La guerre d’information – L’euphorie qui gagné les adversaires du coltan africain durant tout l’été 2010 est le résultat d’une intense campagne d’information ayant pour mot d’ordre principal la RSE. A travers les journaux, les conférences et les sites de réseaux sociaux tels que Facebook et Twitter, ils auront occupé l’espace médiatique, reprenant à leur compte des morceaux choisis dans les rapports d’ONG ; en faisant intervenir des experts acquis à leur cause à l’instar de David Sullivan (Enough Project) au Sommet des métaux rares d’avril 2010 à Los Angeles ; en produisant des notes et monographies à l’intention des parlementaires américains. Dans une publication de février 2009, Commerce Resources écrivait déjà à propos de l’Afrique: « l’exploitation minière dans cette partie du monde s’opère souvent de façon illégale et est associée à des violations extrêmes des droits de l’homme. Il est bien connu que les produits de la vente du coltan africain servent à soutenir la violence militaire et tribale.»  Ce discours masque parfaitement la guerre économique menée contre le métal africain.

Que faut-il en conclure ?

La coalition d’acteurs (producteurs, intermédiaires, investisseurs, lobbyistes et ONG) qui a juré de plomber le coltan africain a, c’est une évidence, gagné une première grande bataille : celle de la norme légale et morale. Il n’est cependant pas impossible, en employant les mêmes méthodes que les leurs, de montrer que cette victoire profite moins aux populations africaines qu’aux intérêts des membres de cette coalition.
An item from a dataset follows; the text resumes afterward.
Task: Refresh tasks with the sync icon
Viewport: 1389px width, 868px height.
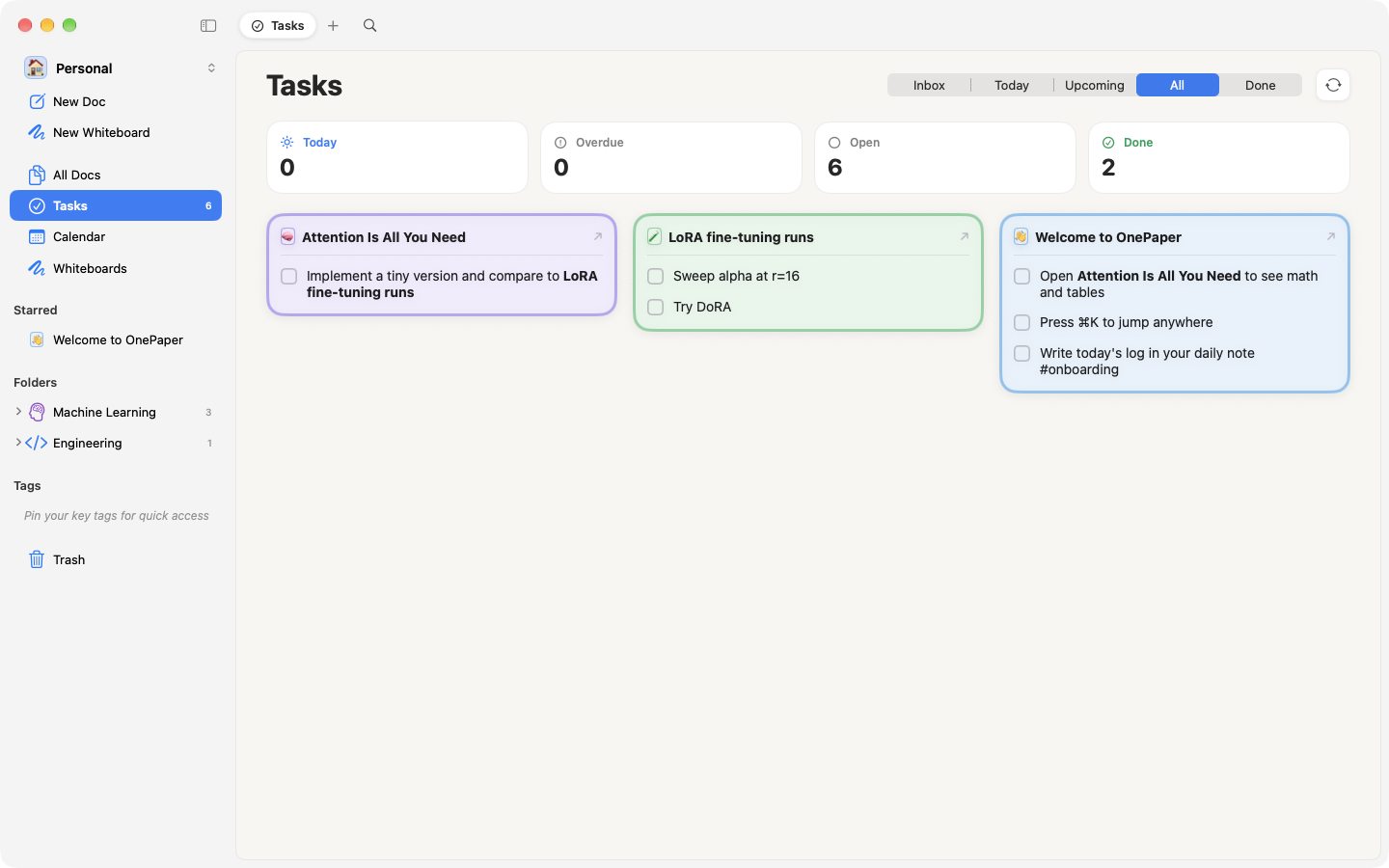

D’après les investigations menées par le pôle Intelligence économique de Knowdys, c’est en noircissant le tableau du tantale dit «contaminé» et en se présentant comme seule alternative « socialement responsable » aux yeux des acquéreurs de « tantale propre » que Commerce Ressources, à titre d’exemple, espère financer ses projets phares d’Eldor et Blue River, et faire grimper son cours de bourse à Toronto et Francfort.
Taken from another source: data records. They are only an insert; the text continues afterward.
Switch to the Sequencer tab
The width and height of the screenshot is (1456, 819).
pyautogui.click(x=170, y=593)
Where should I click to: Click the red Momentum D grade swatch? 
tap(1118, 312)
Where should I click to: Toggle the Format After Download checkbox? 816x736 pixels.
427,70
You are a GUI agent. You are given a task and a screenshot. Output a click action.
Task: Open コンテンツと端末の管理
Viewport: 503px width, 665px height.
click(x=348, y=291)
En attendant d’infaillibles outils de traçabilité, le coltan africain continue à profiter des faiblesses adverses malgré la multiplicité des intermédiaires, car même en transitant par l’Asie, l’Amérique latine ou l’Europe de l’est pour parvenir aux industriels, son prix demeure très compétitif au regard de la concurrence internationale.